##### Textauszug

Interessanter Gedanke, Eleonara!
Das Bächlein, das zum Fluss wird und dann ins Meer einmündet ist ja in der Tat ein erprobtes und bewährtes Bild für die Lebensphasen eines Menschen und entsprechend könnte man das Aufgehen des Flusses im Meer mit dem Tod gleichsetzen und dann wahlweise den Gedanken anknüpfen, dass entweder das Individuum sich mit dem Tod endgültig im Naturganzen auflöst (Ganztod) oder aber in einen Kreislauf eintritt und (man könnte hier das Bild um Regenwolken erweitern) als (womöglich Verwandeltes) wieder zu neuem Leben erweckt wird.
Ich denke aber, dass die Allegorese des Bildes von den Entwicklungsstufen eines Fließgewässers nicht zwingend und ausschließlich auf ein ganzes Menschenleben bis hin zu seinem Tod übertragen werden muss.

##########

**Gestellte Aufgabe**:
Greife den Text über den Fluss als Bild für die Lebensphasen auf und setze ihn nach seinem letzten Satz fort. Die anschließenden Zeilen stammen aus einer anderen Quelle.

##### Quelldaten

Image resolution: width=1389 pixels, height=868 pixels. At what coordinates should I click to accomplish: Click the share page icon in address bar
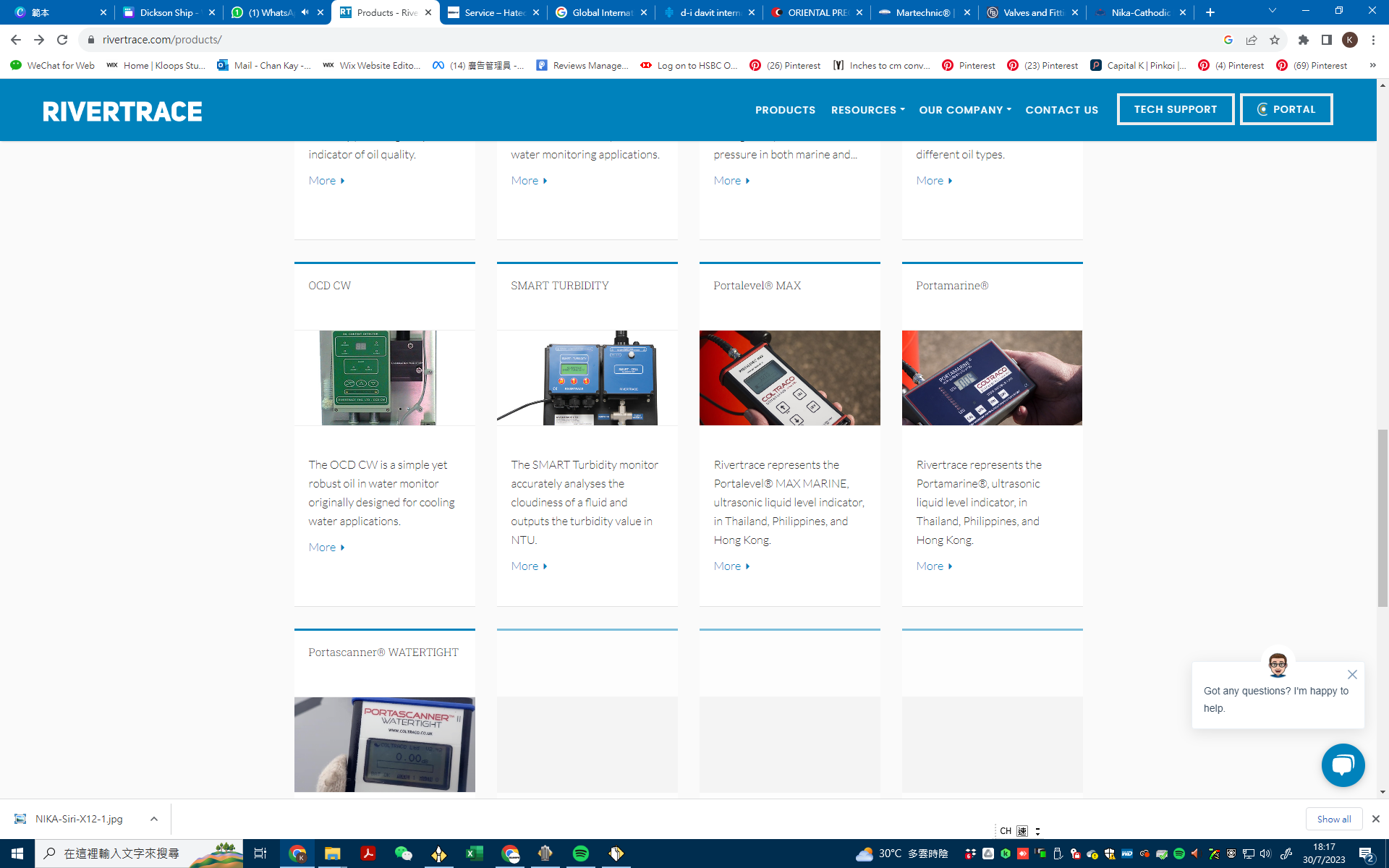click(x=1252, y=40)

##########

**Lösung der Aufgabe**:
Goethes Sonett "Mächtiges Überraschen", das mit einem ähnlichen Bild arbeitet, ist in einen Zyklus eingegliedert, der sich der Liebe widmet (das Goethe'sche Thema schlechthin). So könnte also z. B. das Schicksal des Baches auch verschiedene Phasen menschlichen Zusammenfindens beschreiben. Wieder eine andere Möglichkeit wäre, das Gedicht als poetisches Gegenstück zum Bildungsroman aufzufassen. Und zuletzt könnte man es natürlich auch als Naturbeschreibung stehen lassen, so wie sie ist - eine Deutungshaltung, die uns vielleicht widerstrebt, weil die Tradition der bürgerlichen Lyrik des 19. Jahrhunderts uns den Reflex antrainiert hat, dass jede lyrische Naturbeschreibung immer auf den Menschen zu übertragen ist, eine Haltung nichts desto trotz, die auf weitaus ältere Traditionen zurückgreifen könnte, die weniger Anthropozentrisch geprägt waren und mehr das Naturganze im Blick hatten.
Viele Grüße,
S.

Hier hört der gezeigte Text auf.